Repair Wooden Patio Stairs in 4 Steps Repair Wooden Patio Stairs in 4 Steps

What You'll Need
Hammer
Nails
Crowbar
Tape Measure
Replacement Wood
Saw
Stain or Preservative
Roller or Paint Brush
Disposable Rags/Cloth

Over time wooden patio stairs can often become damaged or broken from use. These repairs are relatively simple to make and can be done in just a few quick steps. This article is going to focus on how to repair or replace the most common type of wooden patio stairs. This method has two diagonal boards (called stringers) that are cut in a saw tooth shape and allow each step (thread) to sit flat in the ledges.

Step 1 – Remove the Damaged Step

The first thing you will need to do is remove the damaged or broken step(s) from the staircase.
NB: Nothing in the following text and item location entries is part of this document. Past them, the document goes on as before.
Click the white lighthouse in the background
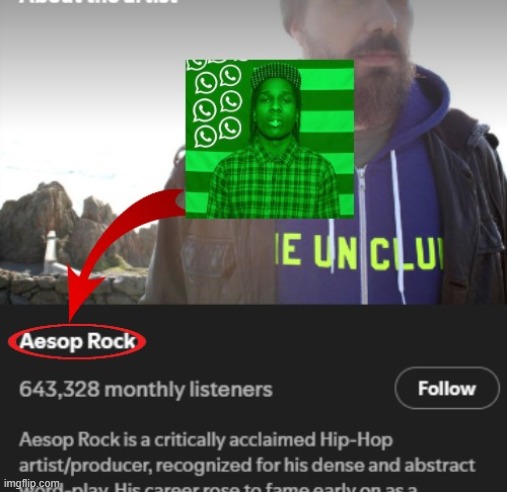The width and height of the screenshot is (507, 492). [x=51, y=247]
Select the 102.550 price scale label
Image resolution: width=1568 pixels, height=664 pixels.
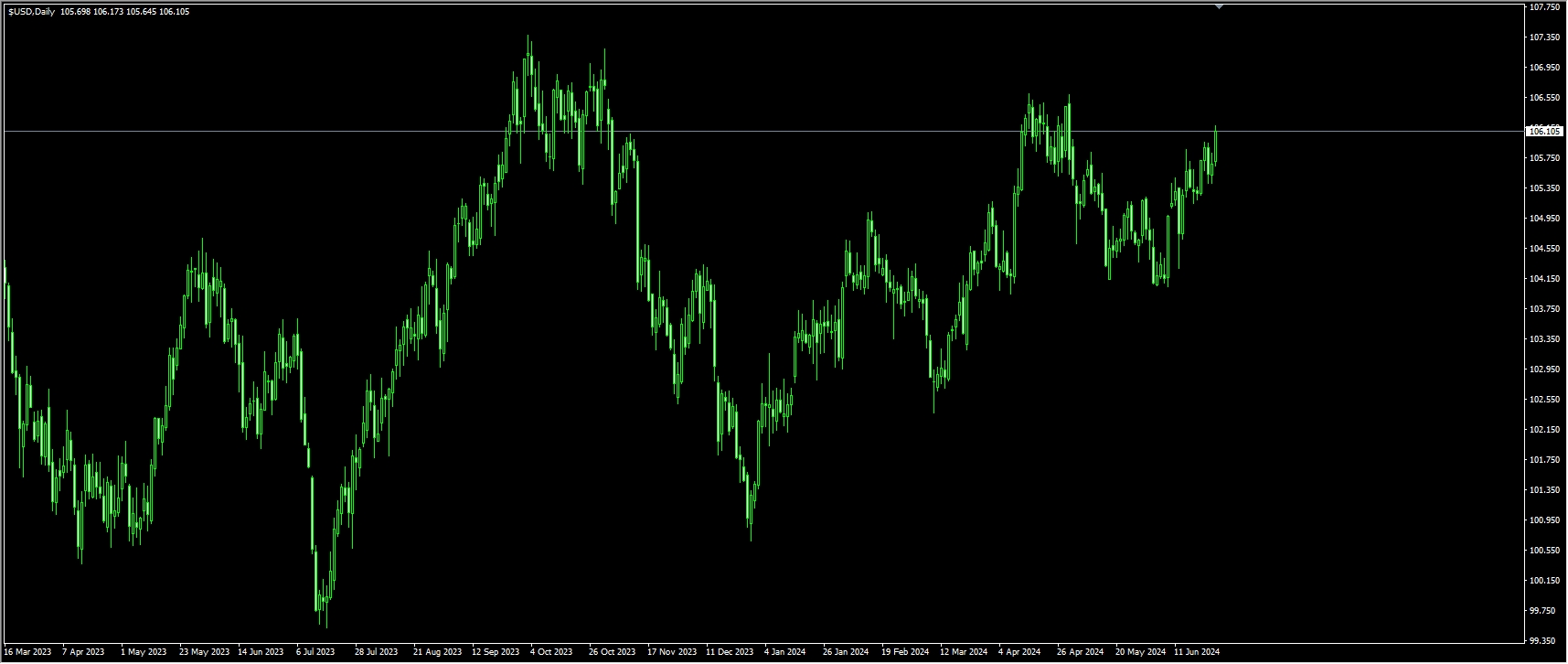(1544, 400)
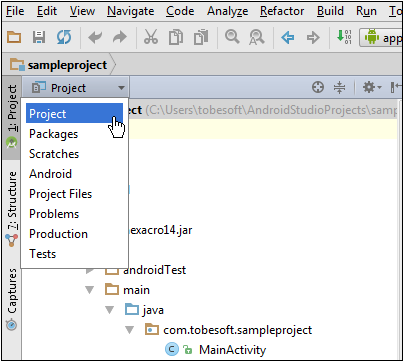Click the Undo arrow in the toolbar
The width and height of the screenshot is (403, 361).
(95, 37)

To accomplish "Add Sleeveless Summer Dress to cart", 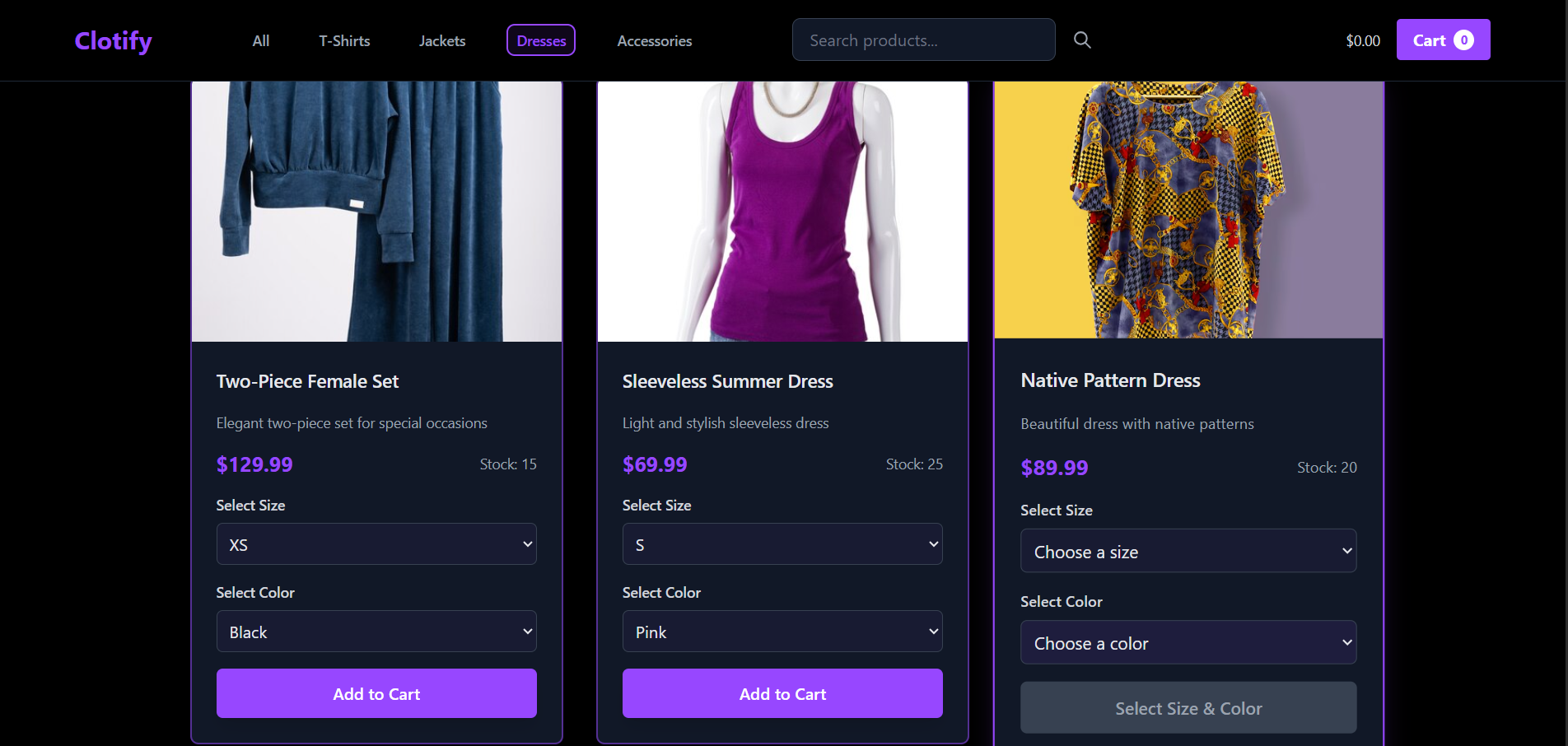I will (782, 693).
This can be done by simply prying the thread up and pulling it off in most cases. If the board has individual nails holding it in place you can remove each one if needed to make it easier to remove.

Step 2 – Cut a Replacement Step

The easiest way to measure a new replacement step is to use the old one. Use whatever type of saw you have to cut an exact size match (length, width, and height) of the damaged board. It is always preferable to match the type of wood used originally, if possible.

Step 3 – Attach the Step

Place the new step in the slot it needs to be attached. Usually they can be attached by putting two nails into each side of the board, securing it into the stringer. If you are using two boards per step be sure to leave about 1 cm between the boards for drainage. If the old board caused damage to the stringer you can sand the joints down so that is flat, allowing the new step will fit securely in the groove. To prevent the wood from splitting you can pre-drill the holes in the wood before hammering the nails in place. If the other steps have been there for a long time they may be rounded at the edge from foot traffic. If you really want the new step to match perfectly you can sand the edge of the new thread so it matches the others.

Step 4 – Apply the Stain or Preservative

The last thing to do when replacing a wooden patio step is to paint it with a wood stain preservative. Before doing so make sure the step is secured in place and sanded however you prefer. Apply the stain with a roller or small brush evenly over the entire step. If you have any excess stain puddles wipe them up with a cloth. Allow at least 24 hours for the stain to dry completely before using the steps. Dispose of the extra stain or strain cloths in accordance with the details on the stain canister. Never leave stain rags or brushes in the direct sun, as they could combust and start a fire.

Got a New Project You're Proud of?

Post it on Your Projects!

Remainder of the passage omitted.